EXERCISE BRIEF
Write out each of the following lines word for word, keeping every one of them.
========================================
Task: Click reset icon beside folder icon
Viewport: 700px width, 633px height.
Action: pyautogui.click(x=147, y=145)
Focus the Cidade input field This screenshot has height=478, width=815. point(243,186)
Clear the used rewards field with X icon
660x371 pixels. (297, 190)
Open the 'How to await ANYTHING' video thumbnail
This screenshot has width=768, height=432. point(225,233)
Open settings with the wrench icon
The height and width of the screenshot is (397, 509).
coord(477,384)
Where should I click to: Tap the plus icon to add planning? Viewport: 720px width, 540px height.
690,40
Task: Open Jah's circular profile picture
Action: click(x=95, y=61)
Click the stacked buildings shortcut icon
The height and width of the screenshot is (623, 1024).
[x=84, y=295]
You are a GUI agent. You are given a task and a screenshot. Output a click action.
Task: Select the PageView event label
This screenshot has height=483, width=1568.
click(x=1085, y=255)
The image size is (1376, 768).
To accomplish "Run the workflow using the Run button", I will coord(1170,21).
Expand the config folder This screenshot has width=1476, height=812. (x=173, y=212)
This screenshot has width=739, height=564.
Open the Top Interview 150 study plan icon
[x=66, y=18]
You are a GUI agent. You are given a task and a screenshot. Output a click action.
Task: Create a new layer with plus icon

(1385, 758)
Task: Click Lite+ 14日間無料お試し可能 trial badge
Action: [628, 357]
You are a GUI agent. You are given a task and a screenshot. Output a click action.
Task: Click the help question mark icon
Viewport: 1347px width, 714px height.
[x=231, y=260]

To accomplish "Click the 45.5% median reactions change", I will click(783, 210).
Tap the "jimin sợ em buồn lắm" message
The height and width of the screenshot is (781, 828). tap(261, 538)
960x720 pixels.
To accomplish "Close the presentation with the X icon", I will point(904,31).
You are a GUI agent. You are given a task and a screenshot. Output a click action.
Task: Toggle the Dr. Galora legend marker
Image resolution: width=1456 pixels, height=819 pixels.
========================================
ANSWER TO THE PROBLEM
Task: Click reset icon beside folder icon
Viewport: 700px width, 633px height.
Action: pyautogui.click(x=147, y=145)
Focus the Cidade input field This screenshot has height=478, width=815. point(243,186)
Clear the used rewards field with X icon
660x371 pixels. (297, 190)
Open the 'How to await ANYTHING' video thumbnail
This screenshot has width=768, height=432. point(225,233)
Open settings with the wrench icon
The height and width of the screenshot is (397, 509).
coord(477,384)
Where should I click to: Tap the plus icon to add planning? Viewport: 720px width, 540px height.
690,40
Task: Open Jah's circular profile picture
Action: click(x=95, y=61)
Click the stacked buildings shortcut icon
The height and width of the screenshot is (623, 1024).
[x=84, y=295]
You are a GUI agent. You are given a task and a screenshot. Output a click action.
Task: Select the PageView event label
This screenshot has height=483, width=1568.
click(x=1085, y=255)
The image size is (1376, 768).
To accomplish "Run the workflow using the Run button", I will coord(1170,21).
Expand the config folder This screenshot has width=1476, height=812. (x=173, y=212)
This screenshot has width=739, height=564.
Open the Top Interview 150 study plan icon
[x=66, y=18]
You are a GUI agent. You are given a task and a screenshot. Output a click action.
Task: Create a new layer with plus icon

(1385, 758)
Task: Click Lite+ 14日間無料お試し可能 trial badge
Action: [628, 357]
You are a GUI agent. You are given a task and a screenshot. Output a click action.
Task: Click the help question mark icon
Viewport: 1347px width, 714px height.
[x=231, y=260]

To accomplish "Click the 45.5% median reactions change", I will click(783, 210).
Tap the "jimin sợ em buồn lắm" message
The height and width of the screenshot is (781, 828). tap(261, 538)
960x720 pixels.
To accomplish "Close the presentation with the X icon", I will point(904,31).
You are a GUI agent. You are given a task and a screenshot. Output a click action.
Task: Toggle the Dr. Galora legend marker
Image resolution: width=1456 pixels, height=819 pixels.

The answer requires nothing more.